Jonathan Woods Interview

BERJAYAJonathan Woods’ short story collection Bad Juju & Other Tales of Madness and Mayhem (New Pulp Press) was one of the wildest literary rides of 2010. Some of the stories reminded me of Bukowski writing a 70s Men’s Action Novel, others had the surreal fever of the Hell sequence at the end of Jim Thompson’s The Getaway – but these comparisons don’t do justice to the originality of Woods’ collection. They’re funny, sexy, thrilling, and all-around terrific stories.

Woods’ has that rare zing of spontaneity and impulsiveness that make a story seem to come alive on the page. Temptation lies around the corner for his characters, and more often than not they follow it to the end of the line. They do it for sex, money, a need for adventure, out of drunkenness, and occasionally just plain stupidity. Woods’ characters are a diverse lot, and they’re a fun, albeit sometimes dangerous, lot to be around. But isn’t that what you want from a story? Something to take you out of your everyday life for 10 minutes and give you a jolt, some charge of narrative electricity to wake you up from the quotidian humdrum nausea? Woods takes you around the world – Mexico, Venezuela and, heck, even Southern Vermont – and there’s plenty of exhilaration and peril to experience at every turn.
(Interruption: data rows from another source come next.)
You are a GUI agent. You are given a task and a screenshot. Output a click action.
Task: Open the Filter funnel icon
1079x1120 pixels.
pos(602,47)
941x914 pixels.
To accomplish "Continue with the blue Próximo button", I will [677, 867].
Take “Drive By” – for my money, one of the best stories in the collection – about a frat boy taken for a ride by a gorgeous, mysterious woman who encounters danger, sex, and excitement. This pulpy cocktail is at the heart of many of Bad Juju’s stories, and it’s irresistible. In the excellent story “Looking for Goa,” a criminal couple’s bond is put to the test as they hide out after a bank robbery. Woods mixes taut suspense with perceptive comments about human behavior and relationships, capping it all off with an effectively clever twist. My favorite of Woods’ endings is from “Dog Daze,” about a woman who tries to come between a man and his dog. Woods times the punchline just right, achieving a nice balance of ironic humor and an open-ended ambiguity that leaves you wondering where the characters will go next.
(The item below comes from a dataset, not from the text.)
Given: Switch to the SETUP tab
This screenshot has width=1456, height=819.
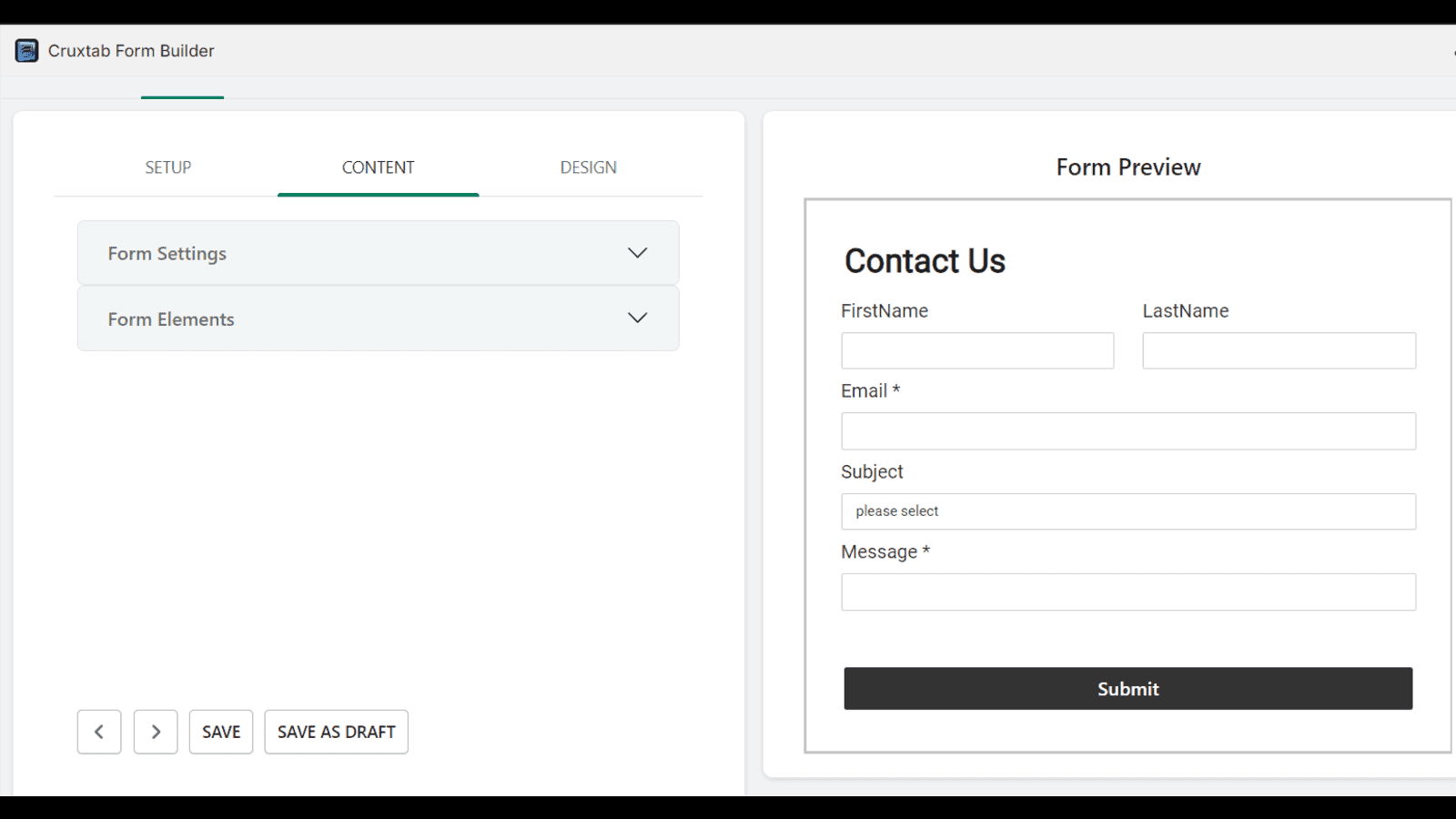Looking at the screenshot, I should [167, 167].
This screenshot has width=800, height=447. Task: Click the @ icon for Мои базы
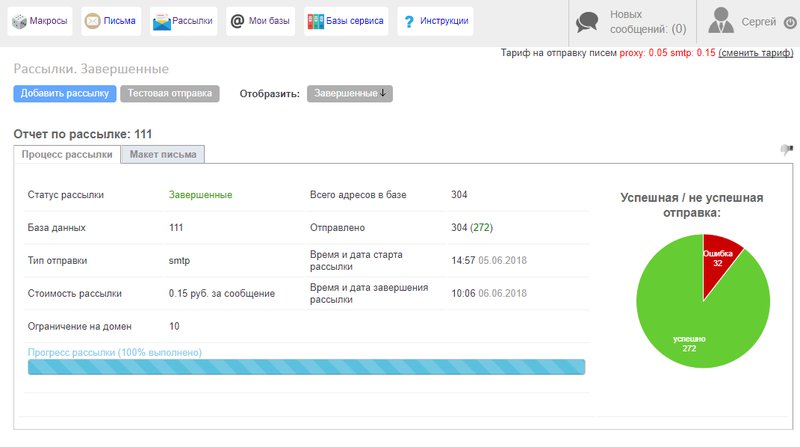(236, 21)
I had the pleasure of meeting Jonathan Woods at NoirCon 2010. Afterward, he was kind enough to answer some questions by email for Pulp Serenade.

BERJAYAPulp Serenade: How did this collection come together?
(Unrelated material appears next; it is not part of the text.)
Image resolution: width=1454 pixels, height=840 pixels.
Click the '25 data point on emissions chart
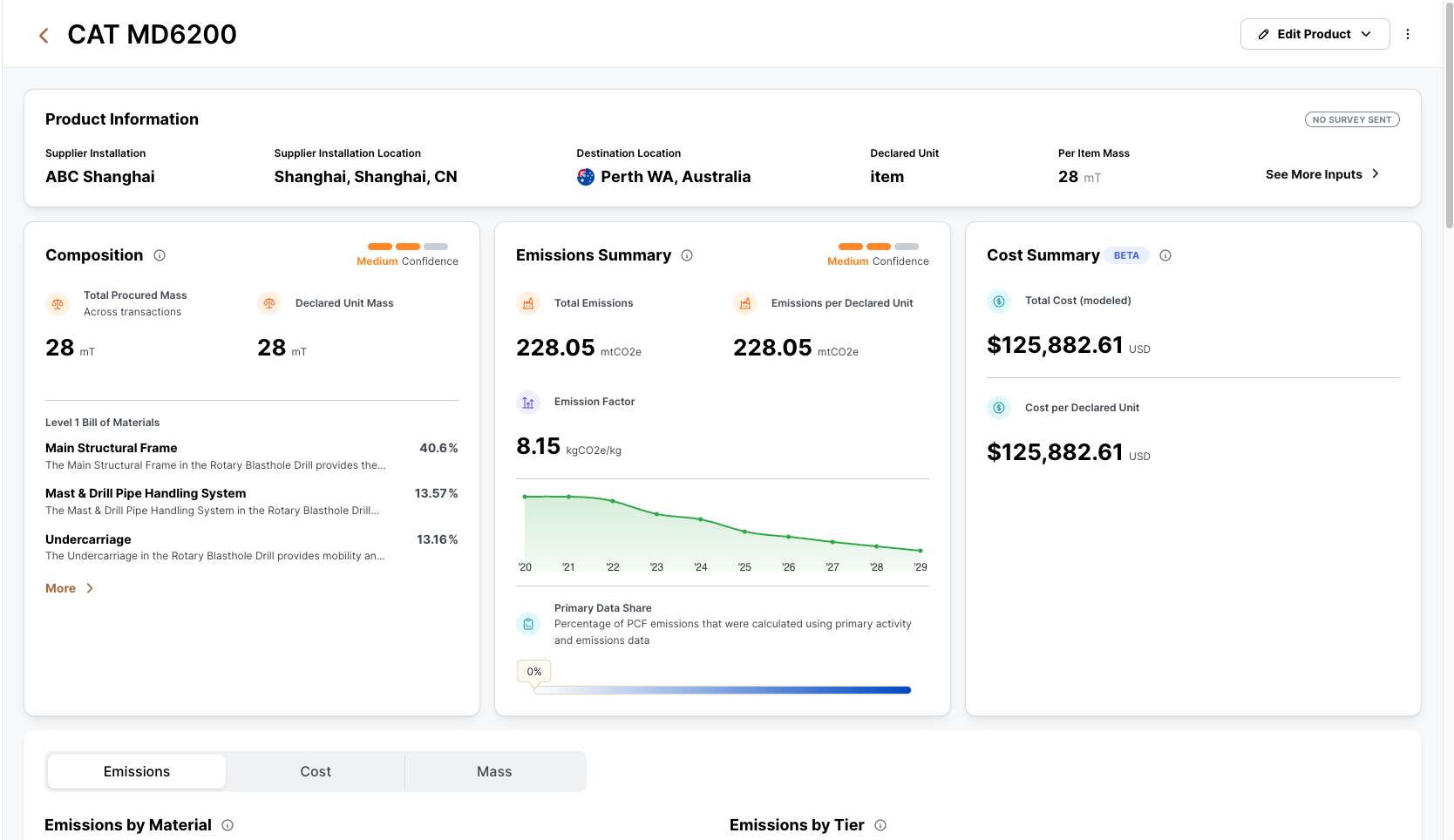click(x=744, y=532)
Jonathan Woods: The stories in Bad Juju were written over about 2½ years. The first was “Ideas of Murder in Southern Vermont.” I stole the title from Wallace Steven’s famous poem. After that story, I have no recollection which stories were written before or after which other stories. My friend the painter Bill Komodore was my first reader for most of them.

The organization of the stories in the published book was the result of consultations with the spirit world and some dreams I had. One of my favorite plays is called 52 Pickup by T.J. Dawe and Rita Bozi. The titles of 52 scenes from a relationship, from beginning to end, are written on a pack of playing cards, one scene per card. To begin the play one of the two actors throws the cards in the air. The two actors randomly pick up cards one at a time, acting out each scene of the relationship in the random order in which each card is retrieved. I think this same idea applies to the arrangement of the stories in Bad Juju. That being said, I like the order in which they appear in the book. And the last line of the last story ends the book perfectly.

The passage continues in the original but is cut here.